February 20th, 2009 on 4:20 pm
One correction: The folks over at the volokh conspiracy do not think that the WH can stop an investigation. Their read of the issue is that WH board can ask them to, but the final decision is the IG’s.
February 20th, 2009 on 4:02 pm
Roger,
So what do you suspect is the point of the RAT provision? If it doesn’t change a thing, why is it necessary? It certainly isn’t stimulative.
My understanding is that the as inspectors general have always operated without fear of White house interference. Now they won’t.
A similar situation is the census controversy (largely ignored by the press as well). The census has always been performed independently by the Commerce Dept – the secretary of which is also appointed by the President. Since Judd Gregg resigned over the politicization of the census I don’t think it is out of line to assume the same thing is going on here.
The WH can now stop investigations it doesn’t like, and presumably direct those it does. You don’t find that troubling?
February 21st, 2009 on 6:12 am
Hi Jane, Roger:
I’ve got an updated look at Title XV in the H.R.1 Conference Report over at Quasiblog in “Rats Redux.”

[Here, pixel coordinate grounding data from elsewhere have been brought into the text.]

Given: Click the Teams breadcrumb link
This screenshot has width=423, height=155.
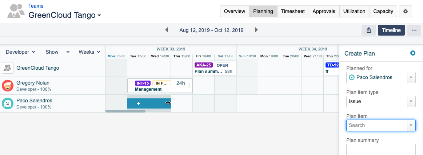Looking at the screenshot, I should click(x=36, y=6).
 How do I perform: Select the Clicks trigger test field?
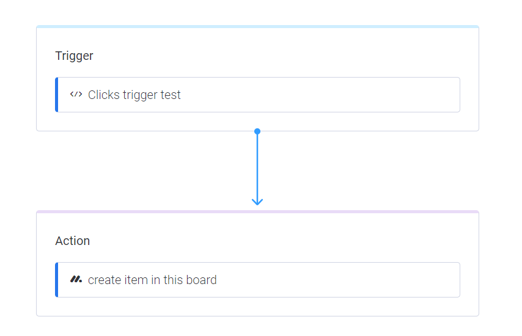pos(257,95)
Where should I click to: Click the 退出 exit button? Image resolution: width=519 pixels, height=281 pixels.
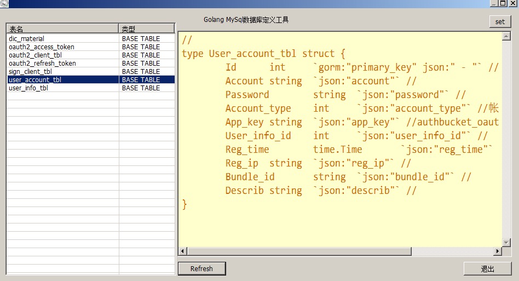pos(487,269)
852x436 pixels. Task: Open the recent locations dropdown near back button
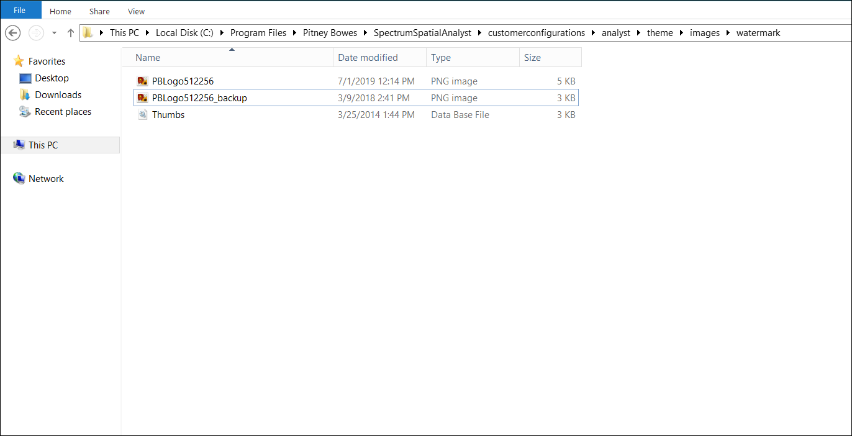53,32
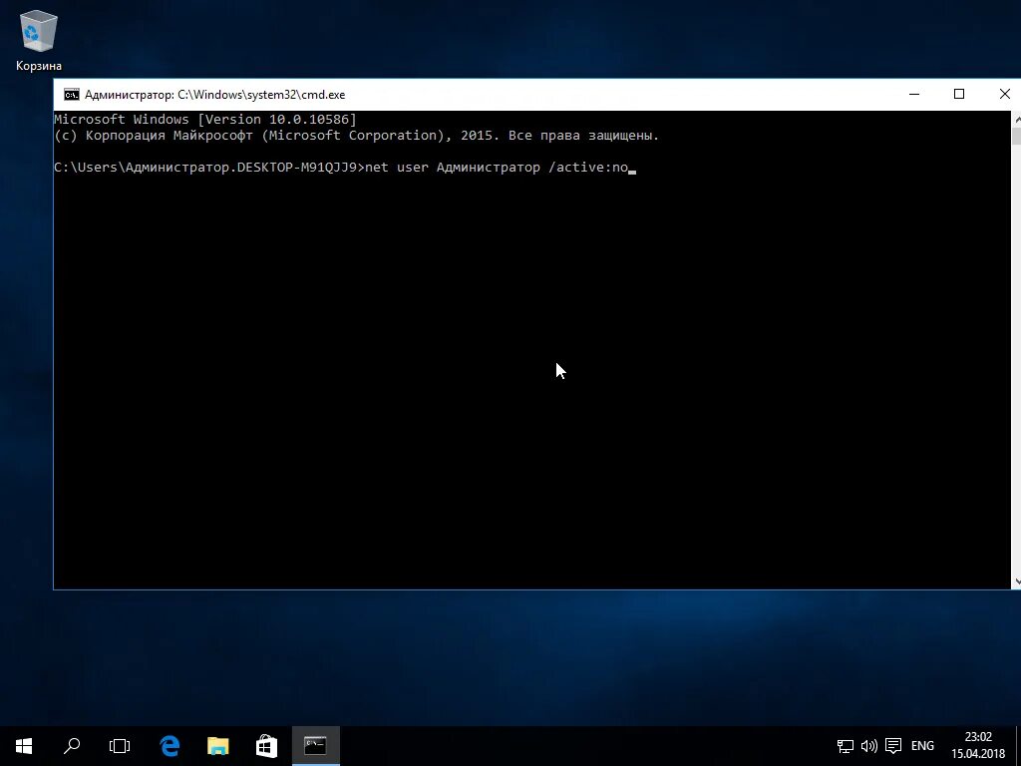Open network status from the system tray
Image resolution: width=1021 pixels, height=766 pixels.
pos(844,745)
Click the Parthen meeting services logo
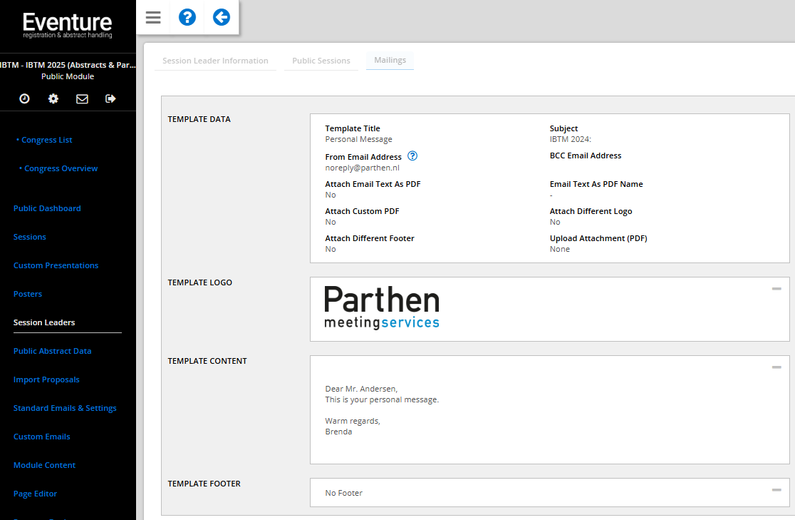 pos(382,308)
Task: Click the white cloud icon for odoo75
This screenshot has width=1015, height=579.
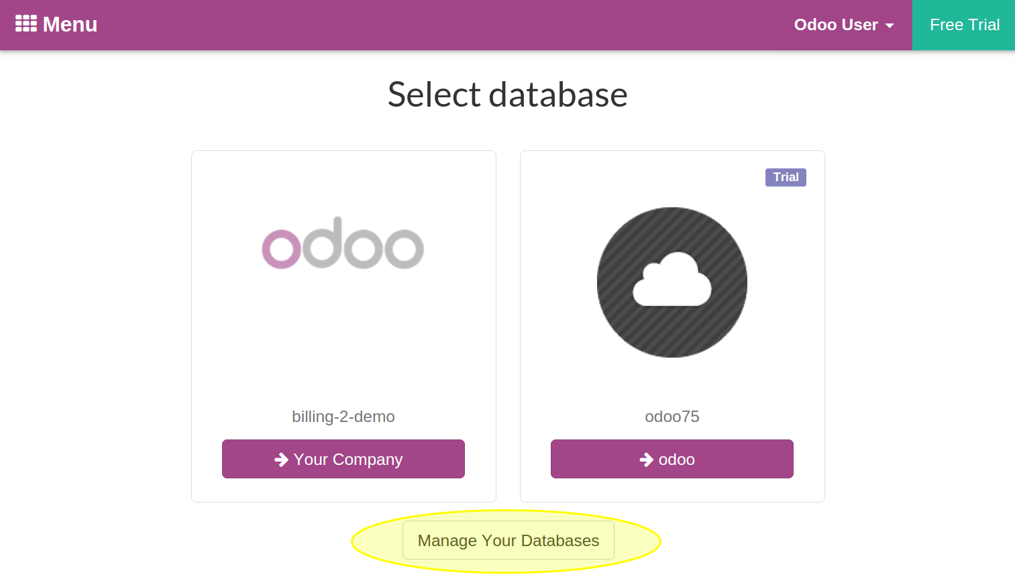Action: (x=672, y=280)
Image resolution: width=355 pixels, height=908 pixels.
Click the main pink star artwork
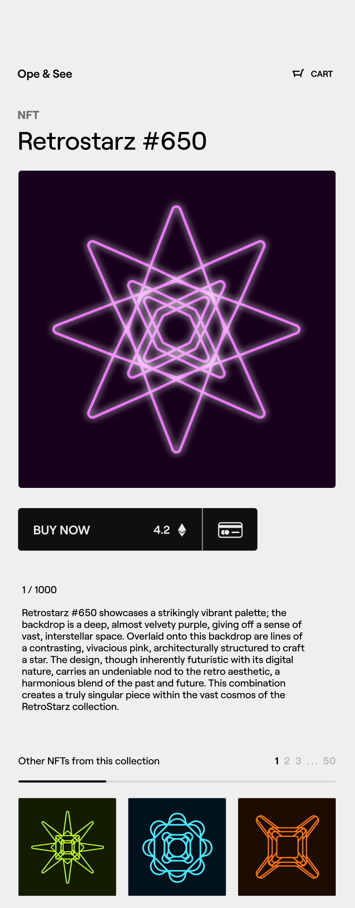click(x=177, y=329)
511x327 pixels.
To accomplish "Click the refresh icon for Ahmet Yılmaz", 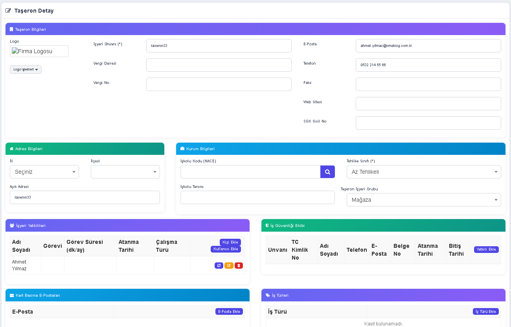I will 219,266.
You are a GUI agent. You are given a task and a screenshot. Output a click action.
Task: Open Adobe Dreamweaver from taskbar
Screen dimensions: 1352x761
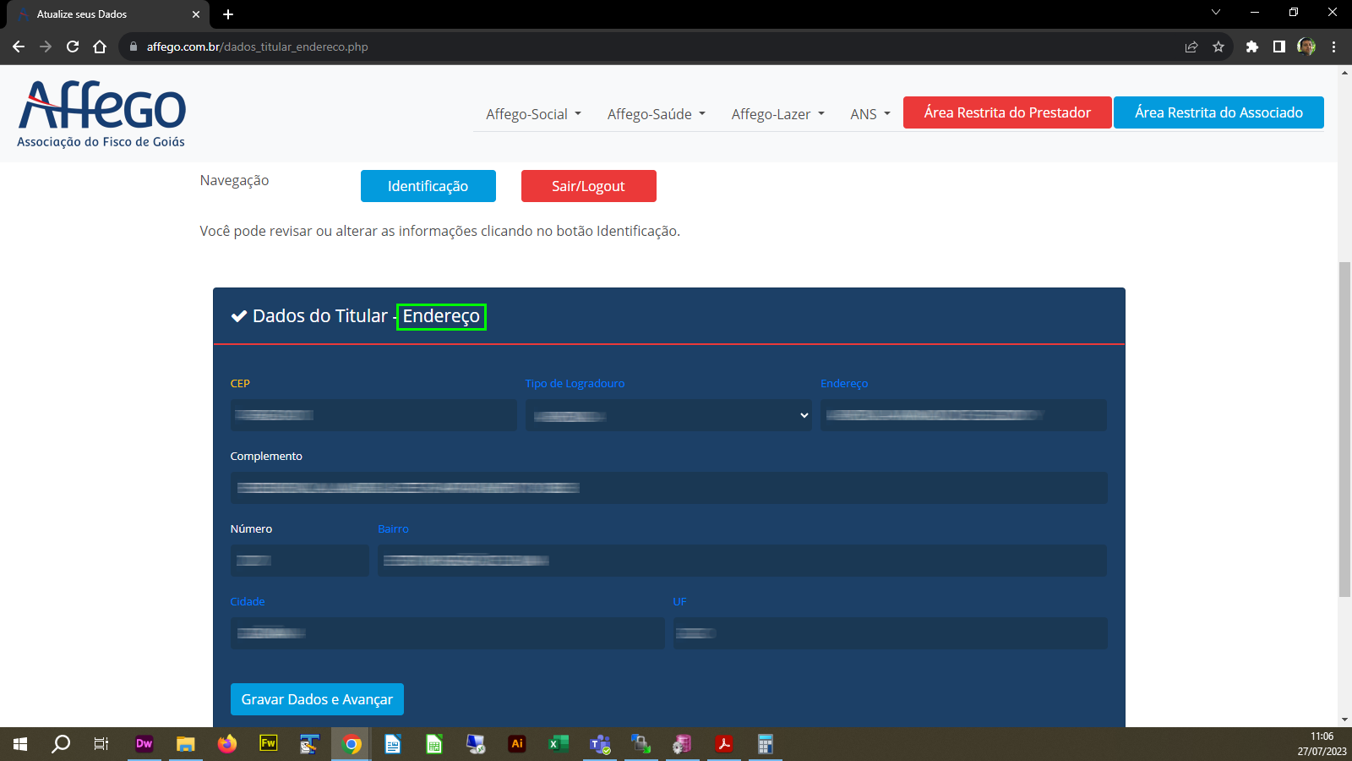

http://www.quasiblog.com/2009/02/rat-redux.html
I’m always open to correction, and I didn’t attempt to slog through the Senate’s version too, but there are a couple of substantive changes to the oversight provisions in question between HR1 as passed by the House and the ultimate Conference Report which passed into law. The short, shorter, shortest version is this:
The RAT Board now defined in Title XV, Subtitle B acquired the power to hold public hearings and subpoena witnesses, which is HUGE. Even without it the RAT Board would have altered IG operations in serious, counterproductive ways.
The place where the partisan train wreck looks likely to occur, however, is in the “Recovery Independent Advisory Panel” created in Title XV, Subtitle C to putatively make recommendations to the recommenders on the RAT Board. The President can appoint anyone he likes to this Panel, which somewhere between HR1 and the Conference Report, acquired the stunning power “to secure” any information it likes from any agency head of its choosing.
Simply digging out those two critically significant changes — after figuring out where to look for them — would probably have taken most of the allotted time between receiving the Conference Report and being compelled to vote on it. Thus is representative government subverted. The fact that the President didn’t even bother to sign it on the arbitrary deadline he, himself, set up, just piles insult on top of the injuries already inflicted on the body politic. It will be months before we have a clear picture of what’s actually in it.
February 22nd, 2009 on 12:17 pm
The first page of the Recovery.gov page raised my blood pressure way up.
The American Recovery and Reinvestment Act will be carried out with full transparency and accountability
We’re talking about a bill that had not be read completely by a single member of the House or Senate when it was voted on. But it’s going to be carried out with full transparency and accountability. That statement has to be a joke. The person in charge of the full transparency can’t even produce an American birth certificate.
This is your money. You have a right to know where it’s going and how it’s being spent.
The people who were elected to control how our money were spent were not even allowed to read what the money would be spent on, before they voted. Yet we read some BS about “you have a right to know”.
The recovery.gov page is a waste of space.
February 21st, 2009 on 7:20 pm
Okay, your spam-blocker is now installed.